The resulting sound product –including the first single from the next album, La vida es una Rueda although he plays it alone– “are compositions with a very basic structure and closely linked to many types of music that I like very much, such as jazz, rock , blues, but very little applied to flamenco in this format”.

And he warns about the power of his new music, even if it’s not electric: “I play with the flamenco tres, but if you put it through a peeler and put effects and wah-wahs on it, at any moment it can turn into a dragon of seven heads. It’s not just an acoustic instrument, but it allows me to go from the most acoustic, fine, to more street music, club music, dislocated festival music”.

As was said, what he is doing now can be seen both in his concerts in trio format and in the next album La Razon Electrica, where he composes, sings and plays all the instruments. That is to say, a music of difficult stylistic classification. That is, more or less what he has always done. “There is a very nice transition between cultured and popular music, between traditional and what we could call avant-garde, because there is a lot of music that we play that we don’t really know what genre it is. And I also think there is no need to put a name to what is playing”.

But there is no doubt that with this new conception of the format and with the miscegenation in the ancient history of Afro-Andalusian Caribbean popular music, Rodríguez has created -in fact, is creating- a special language that drinks from the memory to anticipate a future son, what he calls a “round-trip electric son”.

And all in a logical way, at least for him. “What I aspire to is to continue, and I understand that each format that one is doing has to be guided by an artistic truth. Art sends me, the artistic discourse and that the integrity of what you do is true”.

This does not come to him again, as he acknowledges, because “I have grown up in the wave of a very open Andalusian rock, surrounded by groups like Smash, Imán or Cai, bands that were using electricity without fear, and for that reason I can say that for me what I do now is very traditional. The feeling I get doing this is not one of fusion, but rather that I’m being a purist. For me it is a line of continuity; it is not so much a break with tradition as it is continuing with a creative tradition”.

The unreleased songs that he will perform live will form part of his third solo album, titled La Razon Electrica, which Altafonte will publish at the beginning of next year. A volume that, like the previous two, will have a disc-book format, where all the music, the music, whose lyrics and tunes are composed and interpreted by him, and where “direct experiences” will be reflected, those aforementioned trips to Mali, Senegal, Madagascar, Equatorial Guinea, Mexico or New York.

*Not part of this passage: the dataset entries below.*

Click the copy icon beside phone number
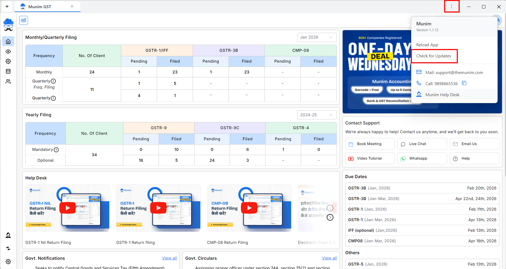 (464, 83)
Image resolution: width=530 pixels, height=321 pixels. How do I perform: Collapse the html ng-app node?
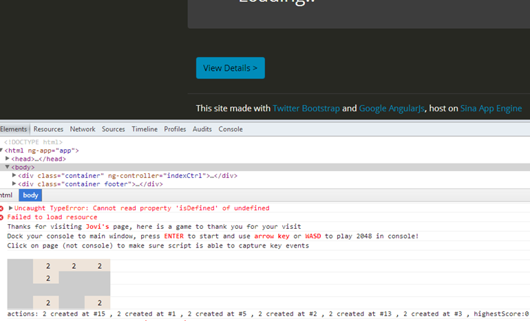point(1,151)
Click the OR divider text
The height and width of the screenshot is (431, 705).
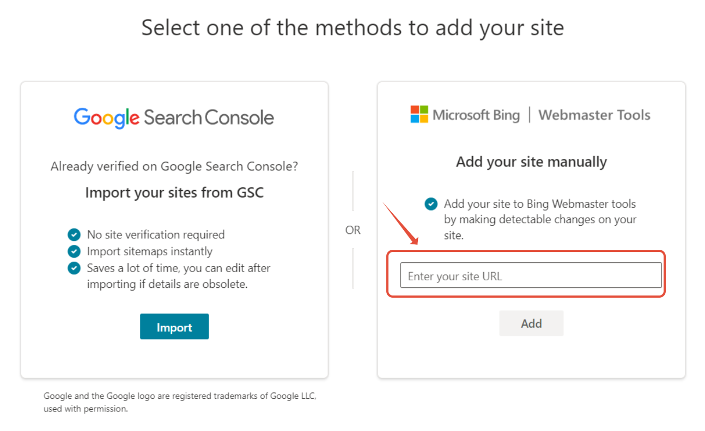(x=353, y=230)
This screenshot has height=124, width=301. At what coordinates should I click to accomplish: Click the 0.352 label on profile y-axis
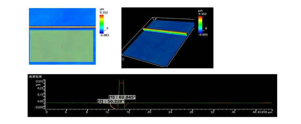(x=39, y=81)
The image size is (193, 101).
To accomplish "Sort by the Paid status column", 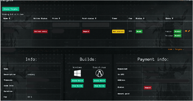I will pos(89,19).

There will be collaborations, like those of Sirifo Kouyaté, Rajery or his friend, colleague and teacher-inspirer Jackson Browne. With him he will close a trilogy with the previous two, and one of whose premises has been his maxim that “music must be treated with respect because they are like living beings”.

And Rodríguez says that making the music that he does, like a whole series of colleagues with similar artistic concerns, reflects that “we have never been in the forefront, and it also shows that creatively we are not for sale. In this aspect I consider myself a spirit of the South insurgent”.